The driver tool includes a central shaft in the tool housing that has a proximal shaft end that can be coupled to a driving force such as an electric motor or an operator""s hand. The central shaft extends to a distal shaft end near the heart valve component.
The driver tool includes a first satellite gear drive layer that has a first drive gear engaging the distal shaft end and a first plurality of satellite gears at first spaced circumferential positions meshing with the first drive gear. The first satellite gear drive layer also has a first plurality of flexible shafts connected to the first plurality of satellite gears and adapted to drive a first portion of the fasteners.
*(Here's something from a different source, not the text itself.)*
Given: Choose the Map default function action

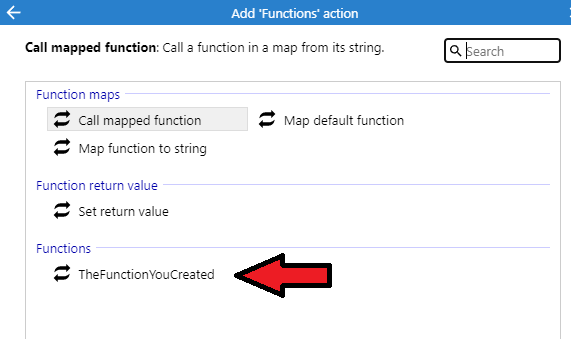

The driver tool also includes a second satellite gear drive layer that has a second drive gear engaging the distal shaft end and a second plurality of satellite gears at second spaced circumferential positions meshing with the second drive gear. The second satellite gear drive layer also has a second plurality of flexible shafts connected to the second plurality of satellite gears and arranged to drive a second portion of the fasteners.
Preferably, a first (lower) plurality of satellite gears are separated from one another by gaps, and the second (upper) plurality of satellite gears are circumferentially offset to align with the gaps in the first row. In this preferred arrangement, the second plurality of flexible shafts pass through the gaps, and each upper and lower flexible shaft drives a corresponding fastener simultaneously.